– С доказательствами? – пожестчел лицом грек.

– А как же! – осклабился Хаим, похлопывая по папке, – Да не умствования старого мине, а доказательства за былое! Планы-то у них можит быть…

Он прервался, смачно харкнув в плевательницу.

– … хорошие, да беда в том, шо хорошесть и толковость их будет тока в том случае, когда и если они получат всю полноту власти. Ты мине понимаешь?

– Ага… распихать локтями конкурентов, а потом уже устроить светлое, в своём понимании, будущее? Та-ак… Иудея, как слабое звено?

– Потенциально – да, – закивал Хаим, отмахиваясь от мухи, норовящей усесться на потное лицо, и подвигая папку ближе к гостю, – Только распихивание будет вплоть до убийств, чему я совсем не удивлюсь, а планы их на прекрасное будущее прервутся британским десантом! Держусь пока на старом авторитете и одесских знакомствах. Но они, суки, тоже на авторитете, только што не нашем!

– Одесса-мама… – Коста прикусил губу, решительным жестом забирая папку, – ладно! Возьму на поглядеть, и если всё так…

– … не обижайся! – выставил ладони грек, – Ты можешь банально ошибаться, с этим-то согласен?

– Да, – нехотя выдавил Хаим, сдуваясь на скрипнувшем стуле.

– Если, – выделил Коста голосом, – ты не ошибаешься, будем помогать. Есть идеи и идейки, как поднять твой личный авторитет. А всё-таки, неужели так плохо? С Одессы чуть не половина здесь, и шо, тебе перестали узнавать в лицо и по авторитету?

– Да… – перекосился Хаим, как от лимона пополам с уксусом, – так-то посмотришь, вроде как вокруг свои да наши, а на деле всё сложней! С Европы всё больше не вдовы да сиротки приезжают, а либо представители серьёзных людей и общин, либо такая отморозь, шо хоть в почётные казаки принимай!

Выдохнув, он снова налил себе местного вина и подвинул греку бутылку.

– Так-то… – отпив чуть, продолжил иудей с усмешечкой, – наши-то, одесские, всё больше семейные, и как люди умные, чуть не в большинстве решили осесть в Дурбане. Так што… не в большинстве мы, совсем не. Если в мужчинах брать, то у европейцев перевес, и не самый слабый. Благо, у них единства нет, а так…

– … в Семэна Васильевича два раза уже стреляли, понимаешь? Даром што шериф всея Иудеи!

– Вот так-так… – откинулся Коста на спинку стула, – и ты молчал?
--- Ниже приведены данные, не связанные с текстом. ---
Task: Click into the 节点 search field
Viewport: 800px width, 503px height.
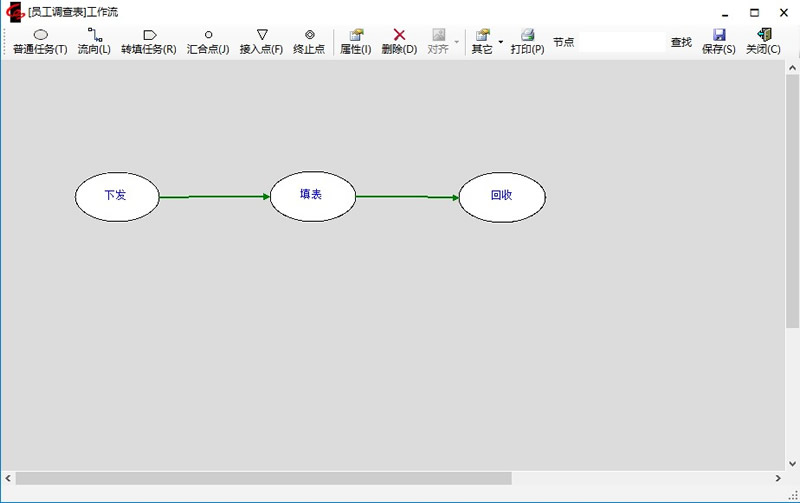Action: tap(621, 42)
И Семэн?

– Как-то стыдно было, – Хаим не поднимал глаза, – вроде как не справляемся.

– Боевые отряды? – деловито уточнил грек.

– Ну… так, – пожал плечами иудей, – если как бойцы, то не очень, а если как террористы, то каждый второй.

– А т ж Бога душу… – заругался Коста зло, выплёвывая слова и чернея лицом, – дебилы, блять! Вы! И не смотри так! Подумать не могли, шо те же Ротшильды могут иметь в Иудее свой козырный интерес?! И Фима, поц на премьерстве, расхорош! Шо мы, не помогли бы по старой памяти?! А то тухес какой-то, ей Богу! Делали войну одни люди, а их потом в сторонку отодвигать? Хуй там!

– В общем, так… – могучая рука грека легла на папку, – будет ли помощь лично тибе, я пока не знаю! Не вскидывайся! А вот этих, гиен европейских, мы точно укоротим!


Переведя взгляд на стоящие в углу простецкие ходики с кукушкой, Коста осёкся.

– Заболтался… – он встал, подхватывая со стола фуражку и отбирая у Хаима обгрызенную галету, – пока искал, пока то-сё… Егорка в Кнессете выступать будет – пошли, а то опоздаем!


– … неделю как прибыл Егор, – на ходу рассказывал Коста поспешая за старым другом по извилистым переходам, – ну сходу – дела, дела, дела… Говорит – разделается с самыми наипервейшими, и смоется далеко и надолго, в сине-море-окиян! И ругается стихами! Из Парижу сбёг, потому как забодали, а здесь он в два раза забоданней.